Here’s how I tested that on the M3 data. I build a little function pi_accuracy() to help, which makes use of the fact that objects of class forecast return a matrix called “lower” and another called “upper”, with a column for each prediction interval level. As this is only a temporary function for this blog, I leave it so it only works with the default values of forecast objects producing 80% and 95% intervals:

Actually fitting all the forecasts is relatively straightforward. It took about an hour on my laptop. As the hybridf() function returns an object that provides the underlying ets() and auto.arima() objects, they don’t need to be refitted and there’s some modest efficiency.
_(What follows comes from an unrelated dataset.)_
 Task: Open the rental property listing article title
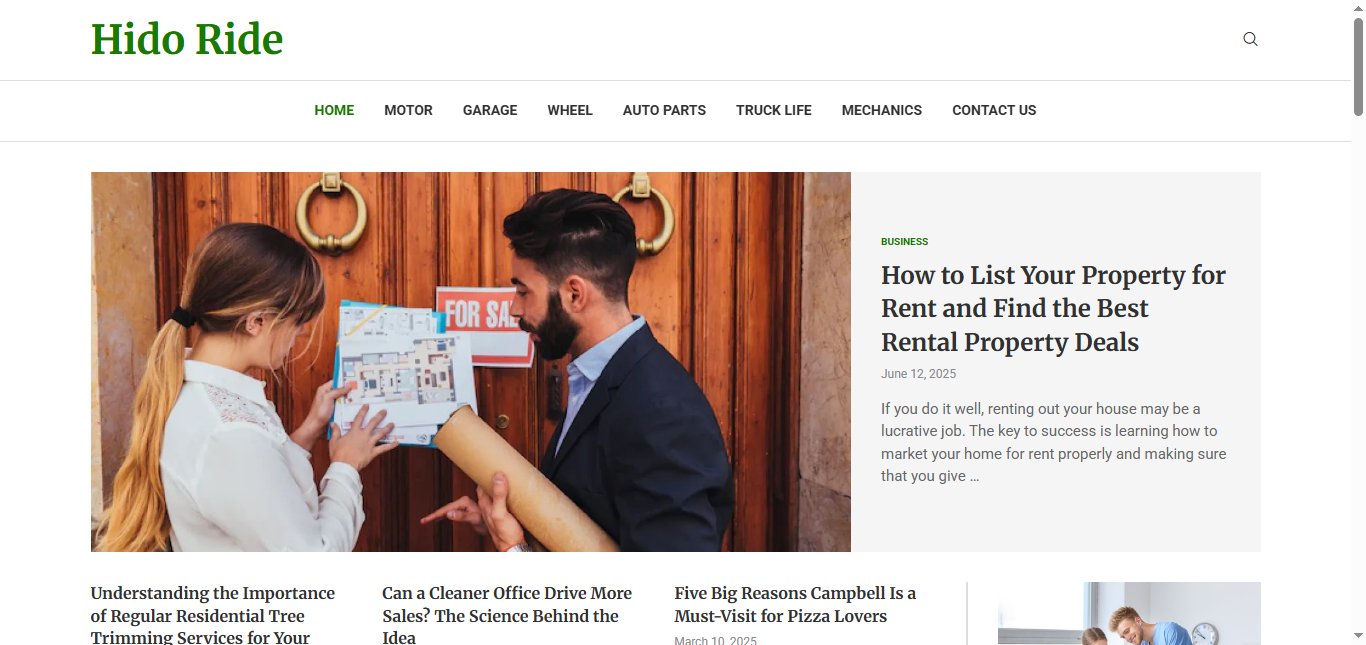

An interesting pattern emerges when we look at the success rates of individual forecasts, as in the image above. A small collection of unfortunates have 0% of the actual data within the prediction interval - things went wrong and stayed wrong. Generally, the longer the forecast period, the higher the accuracy rate of the prediction intervals. Prediction intervals get wider as they forecast further periods out; and the randomness that is explicitly included in the intervals this way starts to dominate over the sunk cost inaccuracy of having a wrong model in the first place. For longer forecast periods, the standard prediction intervals tend towards performing as advertised, whereas for shorter forecast periods they are over-optimistic.

## Bootstrapping

The forecast methods for both ets() and auto.arima() have the option to estimate prediction intervals by simulation and bootstrapping residuals rather than analytically, and those methods are inherited by my hybridf(). I checked the value of these prediction intervals too. The results are very similar to the non-bootstrap results; if anything, the prediction intervals based on bootstrap and simulation are slightly less accurate, but the difference is nothing to write home about.

variable Success
ets_p80 0.72
ets_p95 0.88
auto.arima_p80 0.70
auto.arima_p95 0.86
hybrid_p80 0.80
hybrid_p95 0.92

## Conclusions

• The hybridf() function at https://raw.githubusercontent.com/ellisp/forecast/dev/R/hybridf.R provides a convenient and easy way of performing a forecast combination of ets() and auto.arima(), which gives high performing point estimates and an easily-managed object of class forecast.
• Tested against the M3 competition data, the prediction intervals from hybridf(), formed by combining the prediction intervals of ets() and auto.arima() in a conservative manner (“take the widest range covered by superimposing the two source intervals”) performs true to the desired level ie the 80% prediction interval contains the true value just over 80% of the time, and the 95% prediction interval contains the true value just under 95% of the time.